◆ **Document text**
================================
Tong Li†, Paul Brett†, Barbara Hohlt†, Rob Knauerhase†, Sean D. McElderry‡, and Scott Hahn†
†Intel Labs
‡Digital Enterprise Group Intel Corporation
{tong.n.li,paul.brett,barbara.a.hohlt,rob.knauerhase,sean.d.mcelderry,scott.hahn}@intel.com
Current trends in multi-core processor implementation scale by duplicating a single core design many times in a package; however, this approach can cause inefficient utilization of resources, such as die space and power. Recent research has proposed asymmetric cores as an alternative solution. This paper explores the design space for asymmetric multi-core architectures, and presents a case study and prototype of one design in which cores implement overlapping, but nonidentical instruction sets.
We propose fault-and-migrate, which enables the OS to manage hardware asymmetries transparently to applications. Our mechanism traps the fault when a core executes an unsupported instruction, migrates the faulting thread to a core that supports the instruction, and allows the OS to migrate it back when load balancing is necessary. We have also developed three approaches to emulate future asymmetric processors using current hardware. Preliminary evaluation shows that fault-and-migrate enables applications to execute transparently and incurs less than 4% overhead for a SPEC CPU2006* benchmark.
Advances in semiconductor technology have driven the hardware industry to integrate an increasing number of cores on-chip. Most existing multi-core processors consist of identical cores. However, as the number of cores continues to scale, this design can lead to inefficient utilization of chip real estate. Recent research [2, 3, 7, 8, 9, 15, 16, 22] proposes asymmetric (or heterogeneous) architectures as an alternative solution. For example, Kumar et al. [15] showed that, for the same die area, integrating out-of-order cores with a few in-order ones achieves comparable performance to traditional designs, but much higher energy efficiency.
There is a large design space for asymmetric architectures, ranging from cores differing only in clock speed to those differing in microarchitecture and ISA. The choices of hardware-software interface also vary. For example, hardware can hide asymmetry and expose the traditional view of identical cores. Alternatively, it can expose some cores as CPUs while others as coprocessors or peripherals. It can also expose all cores as CPUs and allow software to manage them completely.
================================
◆ **Dataset**

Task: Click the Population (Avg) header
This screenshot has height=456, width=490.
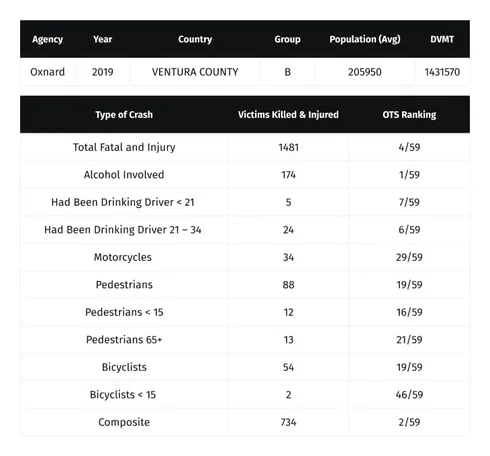Action: point(365,39)
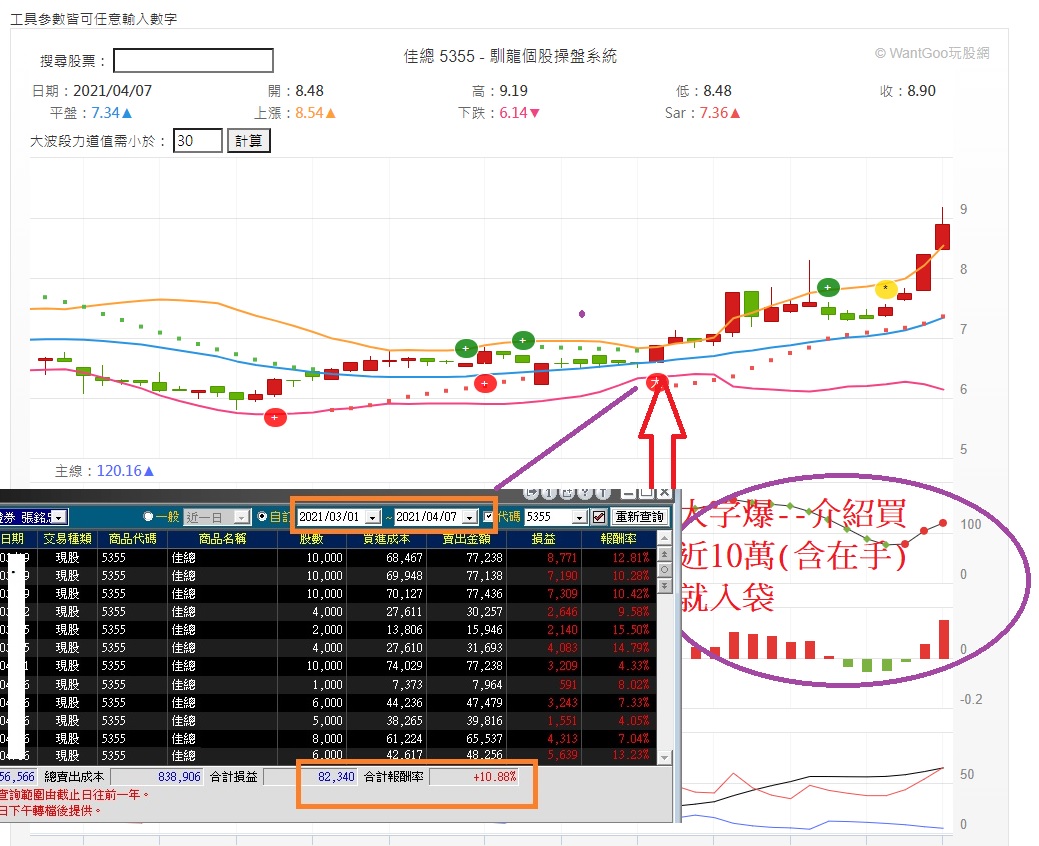The image size is (1039, 846).
Task: Click the 重新查詢 button
Action: (x=639, y=517)
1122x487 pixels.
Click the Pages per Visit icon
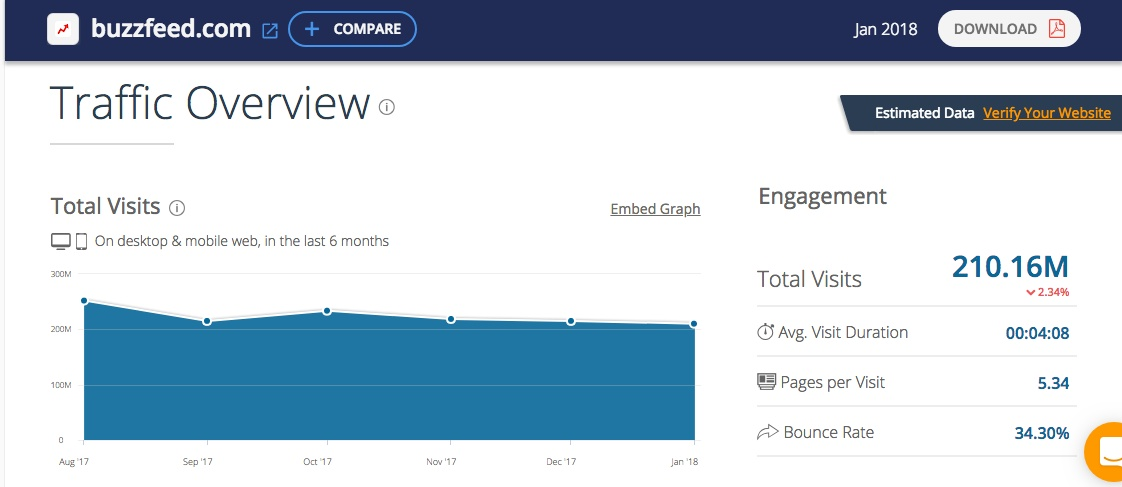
================================
◆ **Tasks to carry out**
[1] List every author named in the text on asymmetric multi-core processors.
[2] Rewrite the passage of the text on asymmetric multi-core processors starting at "We propose fault-and-migrate, which" and ending at "SPEC CPU2006* benchmark.", substituting "process" for "thread".
The entries have no connection to the text on asymmetric multi-core processors.

◆ **Answers to the problems**
[1] Tong Li, Paul Brett, Barbara Hohlt, Rob Knauerhase, Sean D. McElderry, Scott Hahn

[2]
We propose fault-and-migrate, which enables the OS to manage hardware asymmetries transparently to applications. Our mechanism traps the fault when a core executes an unsupported instruction, migrates the faulting process to a core that supports the instruction, and allows the OS to migrate it back when load balancing is necessary. We have also developed three approaches to emulate future asymmetric processors using current hardware. Preliminary evaluation shows that fault-and-migrate enables applications to execute transparently and incurs less than 4% overhead for a SPEC CPU2006* benchmark.